Nous avons évoqué des évènements extérieurs qui vont venir bousculer la routine, le premier d’entre eux est un appel de détresse qui sera le point départ d’une suite d’éléments de dialogue cruciaux dans le développement de la trame scénaristique. Sur ce point, Still There tombe juste car, même si arrivés à mi-parcours, il est possible de pressentir où les développeurs veulent nous emmener, la manière de le faire réserve une dose de surprise et d’inattendu. De la même manière, GhostShark a su intégrer des évènements qui viennent bousculer la manière d’aborder les tâches routinières. Il est possible de citer la recherche de l’étoile la plus radioactive d’une constellation via un appareil, outil qui va rapidement dysfonctionner et demander de trouver une alternative afin de mener à bien la mission. Ainsi, les quelques heures nécessaires pour connaître le dénouement de l’histoire de Karl laissent peu de place à la redondance des mécaniques qui peut être présente dans un point and click à la forme classique.
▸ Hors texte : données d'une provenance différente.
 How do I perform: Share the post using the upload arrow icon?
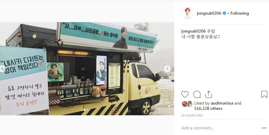tap(209, 94)
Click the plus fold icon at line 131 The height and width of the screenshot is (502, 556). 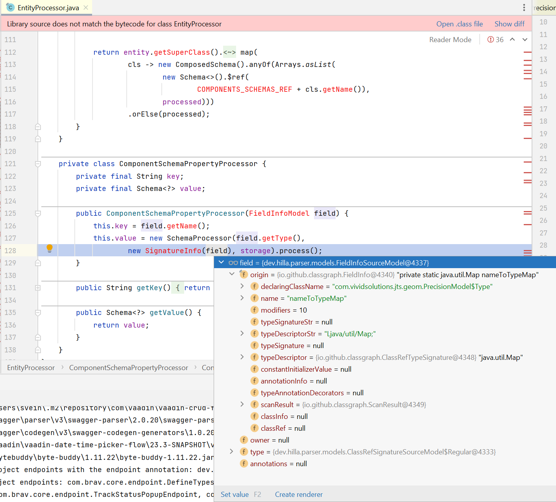[37, 287]
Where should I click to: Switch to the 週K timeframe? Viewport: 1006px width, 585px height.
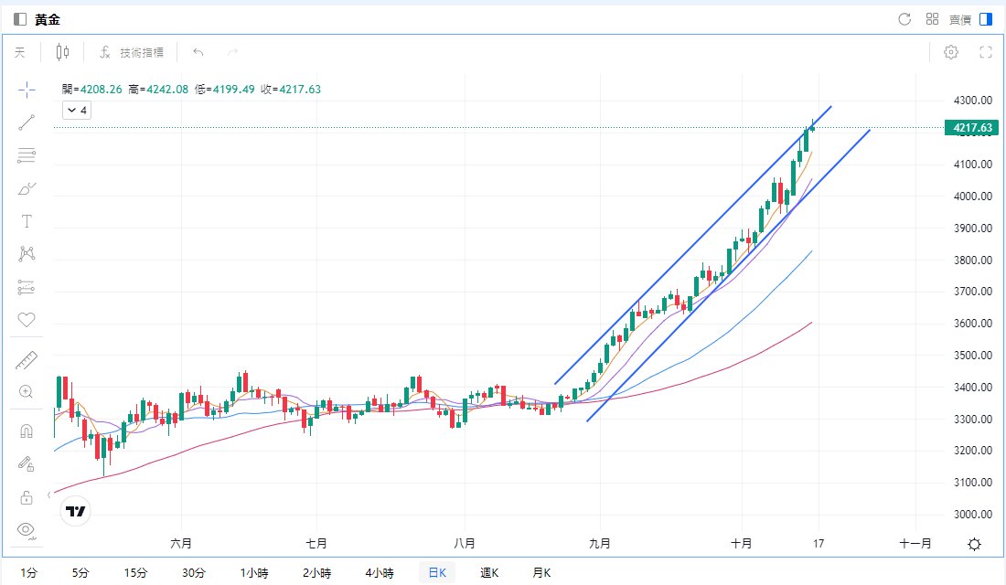click(489, 573)
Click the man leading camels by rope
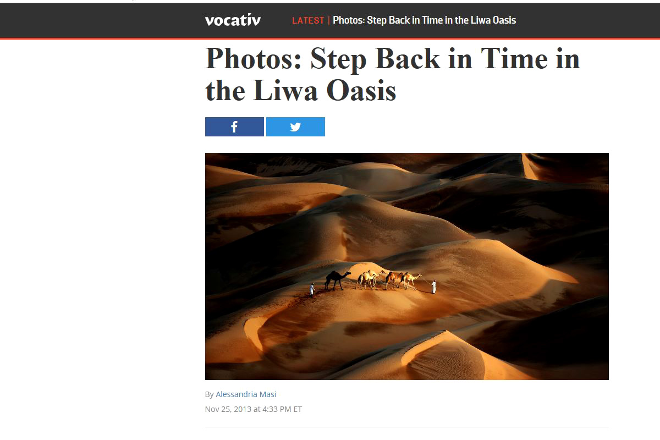 click(434, 287)
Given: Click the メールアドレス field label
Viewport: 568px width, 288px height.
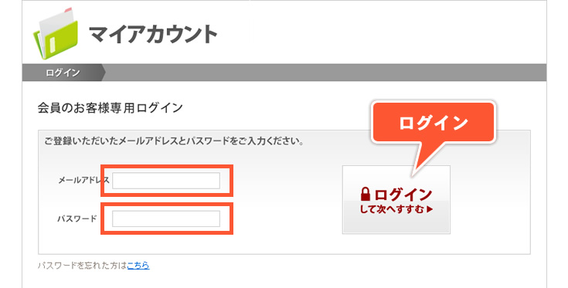Looking at the screenshot, I should point(83,180).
Quant au fond, compte tenu des éléments qui le composent, il s'adresse plus spécifiquement à un public adulte.
Points forts
- La narration qui s'intègre intelligemment au gameplay
- Pas de sensation de redondance
- Une trame scénaristique qui réserve son lot de surprises
- La traduction française de qualité
- Les dialogues réjouissants
Points faibles
- La difficulté de certaines énigmes
- Un manque d'équilibre entre les différentes phases de jeu
- Une durée de vie qui tient essentiellement au temps de résolution des casse-têtes
Le huis clos spatial de l’équipe de GhostShark est-il convaincant ? Sans conteste oui. Le studio marque l’essai en confirmant le potentiel pressenti lors de la gamescom. Il réussit à maintenir l’intérêt jusqu’à l’issue de l’aventure, par le biais d’une narration qui s'intègre parfaitement au gameplay et d’éléments qui renouvellent la manière de réaliser les tâches routinières du jeu. Par ailleurs, si l’objectif narratif peut se pressentir, Still There n’en est pas moins surprenant, notamment grâce à un scénario qui propose des évènements inattendus. En outre, le titre parvient à marier légèreté, moments dramatiques et thèmes plus profonds sans faire d’erreur majeure, en dehors de cet aspect grivois qui peut être considéré comme une faute de goût dispensable, tout en ayant le mérite de souligner plus encore le contraste entre les deux ambiances qui imprègnent le titre. On regrettera cependant un degré de difficulté qui risque de décourager une partie des amateurs de point and click accessibles, ainsi que des séquences d’énigmes et de vie quotidienne chronophages au regard de la durée de vie du titre.